Coincidiendo con el Concilio Vaticano II, los jesuitas acuden al lejano oriente para elegir a un nuevo prepósito general, a Pedro Arrupe, que en sus primeras intervenciones públicas, tras mostrar su total adhesión y obediencia a Pablo VI, empieza a dejar ver un nuevo estilo. Dice del diálogo: «Consiste también en saber escuchar». Sobre el ateísmo: «Nuestra posición no es de lucha, sino de diálogo para ayudar a los ateos a superar los obstáculos que les mantienen alejados del conocimiento de Dios […]. A los ateos hay que tratarles con delicadeza». También del progresismo: «Si por progresista se entiende aquel que combate las grandes injusticias sociales existentes en todas las partes del mundo, pero sobre todo en los países en vías de desarrollo, nosotros estamos con ellos en la línea de la doctrina social contenida en las grandes encíclicas».

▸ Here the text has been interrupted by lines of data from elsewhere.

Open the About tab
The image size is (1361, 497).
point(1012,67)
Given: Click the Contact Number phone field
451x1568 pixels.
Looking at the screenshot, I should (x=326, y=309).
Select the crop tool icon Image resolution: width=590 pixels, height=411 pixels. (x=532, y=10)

La renuncia y la enfermedad

Los problemas surgidos de la recepción del Concilio Vaticano II hicieron de los años 70 una época difícil para Arrupe y para la Compañía de Jesús, con algunos sacerdotes acusados de revolucionarios y marxistas. La tensión es creciente con la Santa Sede y también dentro de la propia congregación, circunstancia que lleva al padre Arrupe a presentar su renuncia, que Juan Pablo II no acepta. Poco después, de vuelta de un viaje a Asia, sufre una trombosis cerebral que le deja paralizado el lado derecho, circunstancia ante la que el Papa polaco nombra a un delegado personal, algo que no gustó ni a Arrupe ni a la Compañía de Jesús, pero obedecieron. «El propio Juan Pablo II comentaba a sus colaboradores que los jesuitas habían actuado como se esperaba de ellos», abunda Cebollada.

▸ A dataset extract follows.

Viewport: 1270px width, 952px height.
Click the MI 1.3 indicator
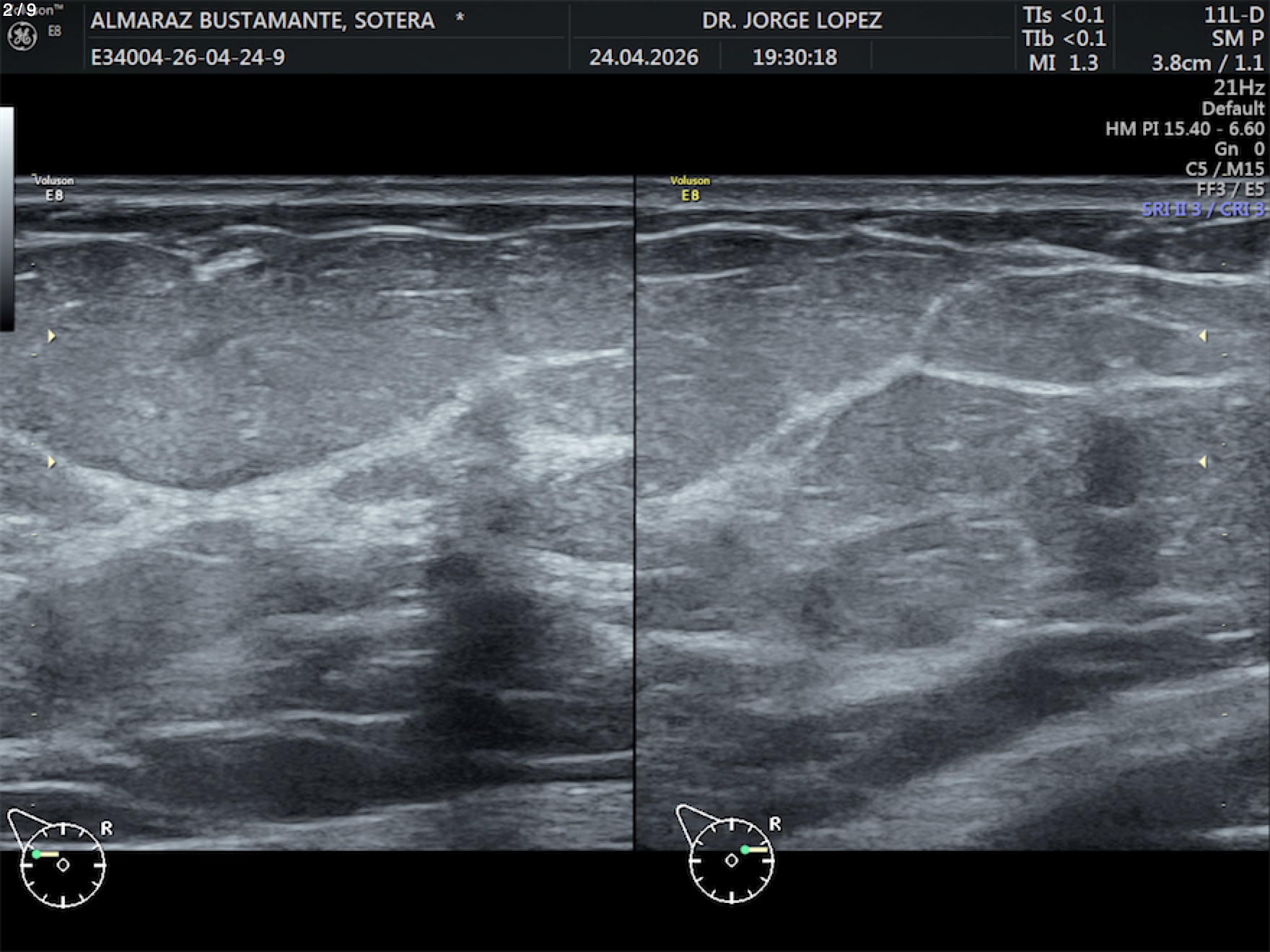click(1064, 63)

Después de que la congregación general de 1983 eligiese a Peter-Hans Kolvenbach, Arrupe se recluye en la enfermería de la Curia General de los jesuitas en Roma, donde vivió marcado por su enfermedad, condenado a la inmovilidad física, con graves dificultades para expresarse. Su cuerpo se debilita y vive un tiempo de oración y dolor, confortado por las visitas que recibe. Hoy, 27 años después de su muerte, la figura de Arrupe recupera toda su actualidad. Por la apertura de su causa, pero también por su legado. Concluye Adolfo Nicolás, que fuera prepósito general de los jesuitas: «La historia va dando la razón al padre Arrupe [también le llama profeta]. El paso del tiempo nos deja ver con más claridad lo ejemplar de sus virtudes, en especial su obediencia al Papa hasta su postrer aliento».